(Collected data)
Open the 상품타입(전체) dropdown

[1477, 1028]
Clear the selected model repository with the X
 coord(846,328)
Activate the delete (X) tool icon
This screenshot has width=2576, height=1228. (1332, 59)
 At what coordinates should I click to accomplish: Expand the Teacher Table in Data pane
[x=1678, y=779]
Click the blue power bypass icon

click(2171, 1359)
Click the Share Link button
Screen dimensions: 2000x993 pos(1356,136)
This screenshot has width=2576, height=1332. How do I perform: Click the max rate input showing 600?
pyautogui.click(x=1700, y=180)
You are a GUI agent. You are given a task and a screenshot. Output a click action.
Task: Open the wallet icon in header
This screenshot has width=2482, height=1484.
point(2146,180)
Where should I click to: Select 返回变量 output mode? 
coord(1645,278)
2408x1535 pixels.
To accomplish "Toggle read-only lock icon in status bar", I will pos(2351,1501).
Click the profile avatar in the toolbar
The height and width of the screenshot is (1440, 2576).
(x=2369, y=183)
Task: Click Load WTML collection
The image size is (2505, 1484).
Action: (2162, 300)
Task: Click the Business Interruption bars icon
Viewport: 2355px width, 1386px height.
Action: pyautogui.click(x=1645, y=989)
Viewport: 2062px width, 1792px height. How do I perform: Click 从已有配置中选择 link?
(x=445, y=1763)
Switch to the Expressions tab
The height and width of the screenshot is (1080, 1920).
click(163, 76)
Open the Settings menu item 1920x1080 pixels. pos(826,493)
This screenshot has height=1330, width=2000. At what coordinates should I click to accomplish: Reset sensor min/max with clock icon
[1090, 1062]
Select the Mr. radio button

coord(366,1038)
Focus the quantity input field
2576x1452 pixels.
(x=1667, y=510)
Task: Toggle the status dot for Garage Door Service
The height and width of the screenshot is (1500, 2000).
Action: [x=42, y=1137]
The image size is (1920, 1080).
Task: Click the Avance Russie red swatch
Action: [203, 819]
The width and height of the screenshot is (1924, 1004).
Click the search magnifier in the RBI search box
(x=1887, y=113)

§ **About this exercise**
Reproduce each of the entries exactly, omitting none.

§ **Output for this exercise**
Open the 상품타입(전체) dropdown

[1477, 1028]
Clear the selected model repository with the X
 coord(846,328)
Activate the delete (X) tool icon
This screenshot has width=2576, height=1228. (1332, 59)
 At what coordinates should I click to accomplish: Expand the Teacher Table in Data pane
[x=1678, y=779]
Click the blue power bypass icon

click(2171, 1359)
Click the Share Link button
Screen dimensions: 2000x993 pos(1356,136)
This screenshot has width=2576, height=1332. How do I perform: Click the max rate input showing 600?
pyautogui.click(x=1700, y=180)
You are a GUI agent. You are given a task and a screenshot. Output a click action.
Task: Open the wallet icon in header
This screenshot has width=2482, height=1484.
point(2146,180)
Where should I click to: Select 返回变量 output mode? 
coord(1645,278)
2408x1535 pixels.
To accomplish "Toggle read-only lock icon in status bar", I will pos(2351,1501).
Click the profile avatar in the toolbar
The height and width of the screenshot is (1440, 2576).
(x=2369, y=183)
Task: Click Load WTML collection
The image size is (2505, 1484).
Action: (2162, 300)
Task: Click the Business Interruption bars icon
Viewport: 2355px width, 1386px height.
Action: pyautogui.click(x=1645, y=989)
Viewport: 2062px width, 1792px height. How do I perform: Click 从已有配置中选择 link?
(x=445, y=1763)
Switch to the Expressions tab
The height and width of the screenshot is (1080, 1920).
click(163, 76)
Open the Settings menu item 1920x1080 pixels. pos(826,493)
This screenshot has height=1330, width=2000. At what coordinates should I click to accomplish: Reset sensor min/max with clock icon
[1090, 1062]
Select the Mr. radio button

coord(366,1038)
Focus the quantity input field
2576x1452 pixels.
(x=1667, y=510)
Task: Toggle the status dot for Garage Door Service
The height and width of the screenshot is (1500, 2000).
Action: [x=42, y=1137]
The image size is (1920, 1080).
Task: Click the Avance Russie red swatch
Action: [203, 819]
The width and height of the screenshot is (1924, 1004).
Click the search magnifier in the RBI search box
(x=1887, y=113)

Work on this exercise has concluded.